AIM OF THE EXERCISE:
The line containing "Open the 经营风险 tab" marks the start of the required copy, which runs to the final line of the entries; return those lines exactly, without any pictures.

INPUT:
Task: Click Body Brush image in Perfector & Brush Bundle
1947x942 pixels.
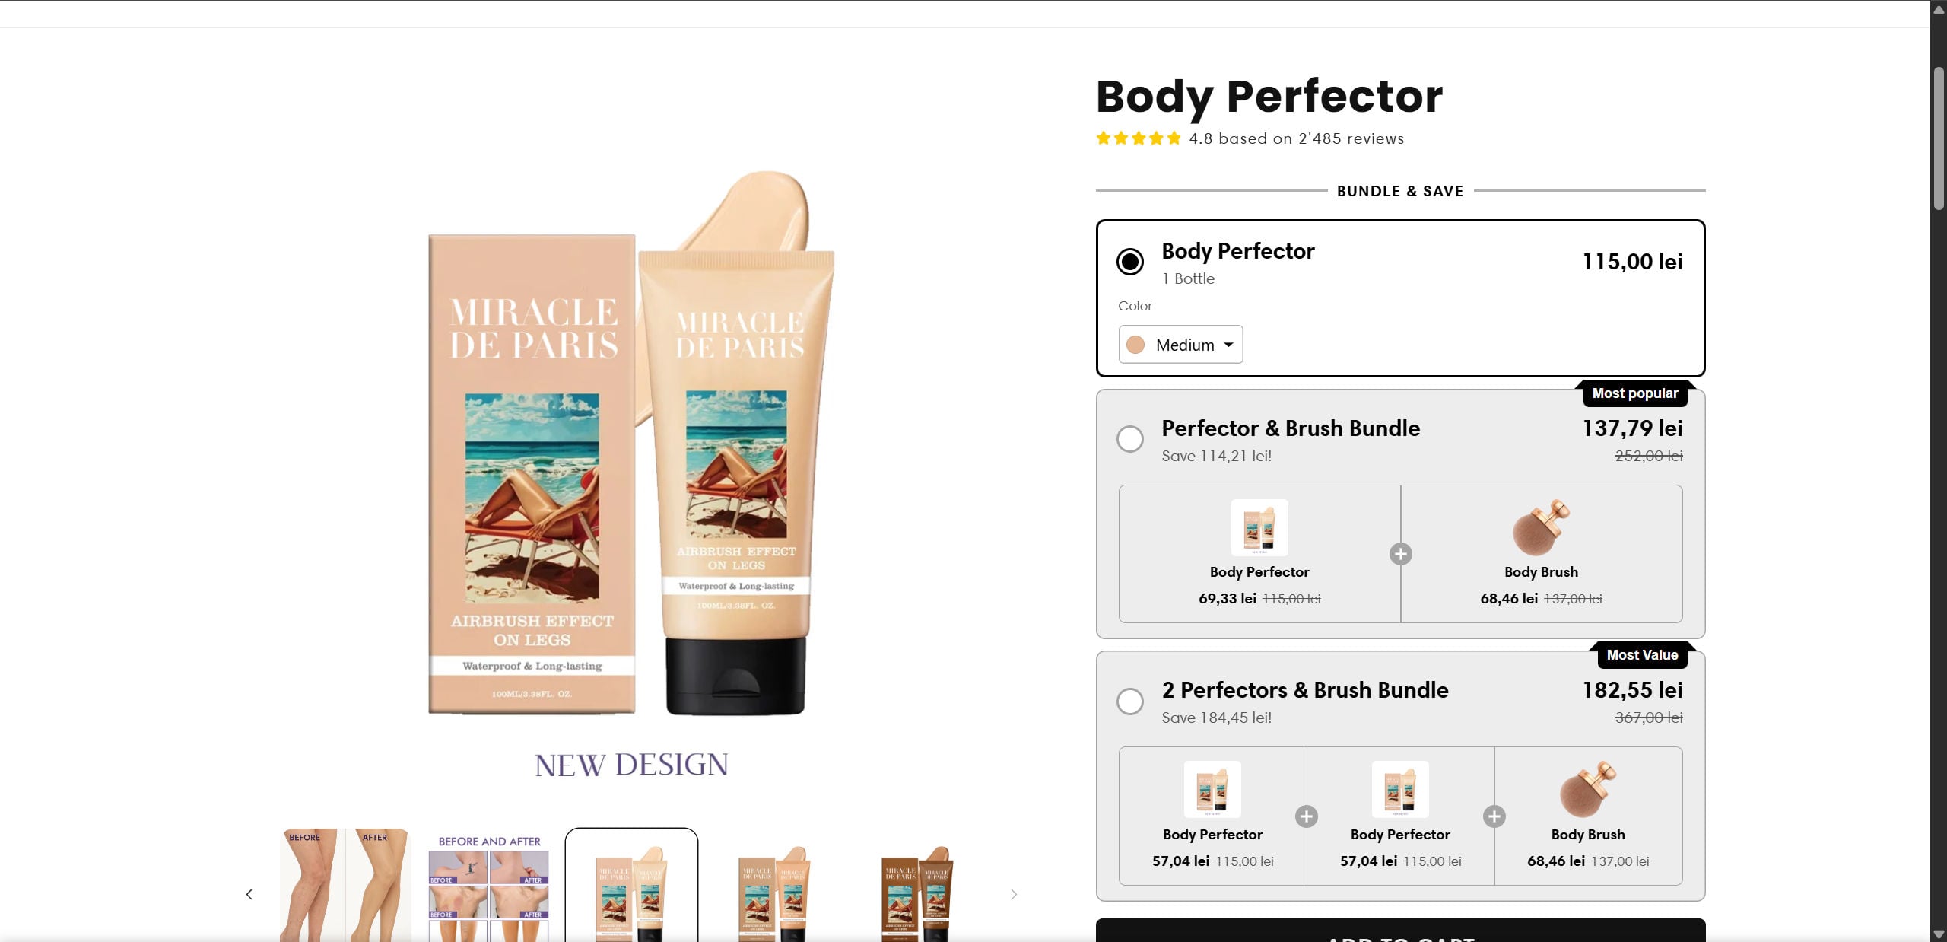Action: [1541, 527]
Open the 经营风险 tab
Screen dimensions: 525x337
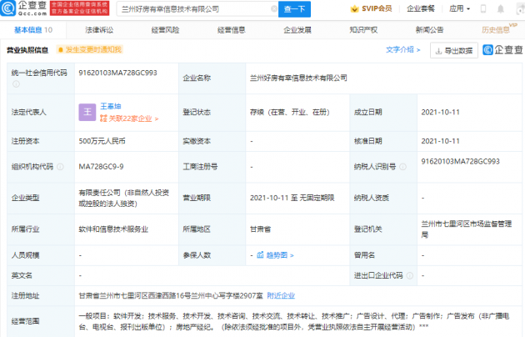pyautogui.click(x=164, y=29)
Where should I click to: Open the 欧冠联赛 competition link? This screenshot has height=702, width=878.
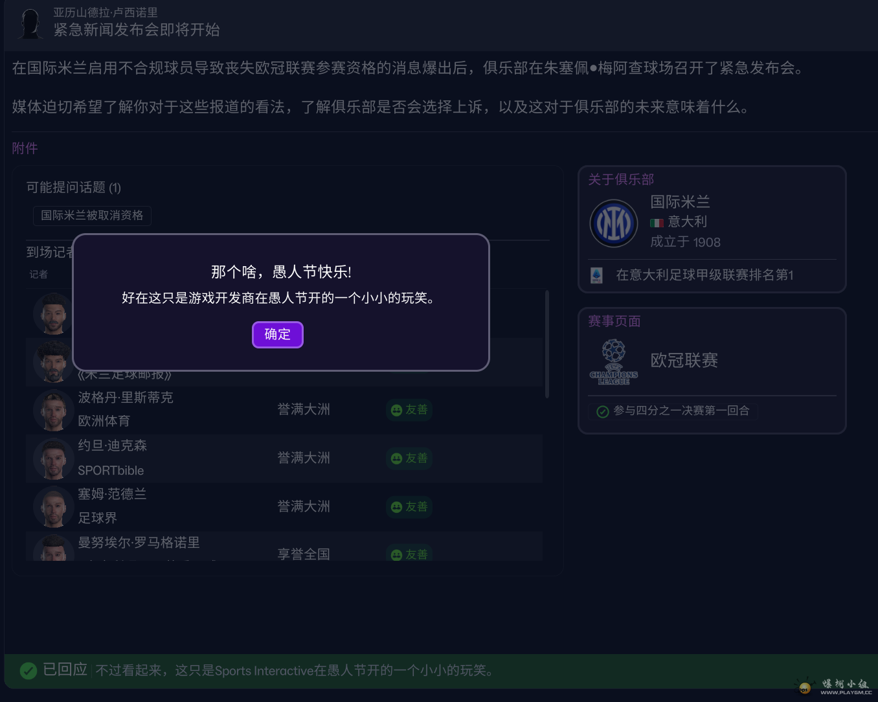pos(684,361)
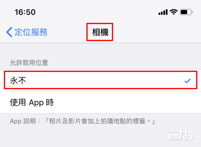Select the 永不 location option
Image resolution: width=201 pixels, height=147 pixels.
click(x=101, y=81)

RESULT OF THE TASK:
Open the 经营风险 tab
Screen dimensions: 525x337
pyautogui.click(x=164, y=29)
Where should I click to: Open the 欧冠联赛 competition link? This screenshot has height=702, width=878.
pos(684,361)
Select the 永不 location option
Image resolution: width=201 pixels, height=147 pixels.
click(x=101, y=81)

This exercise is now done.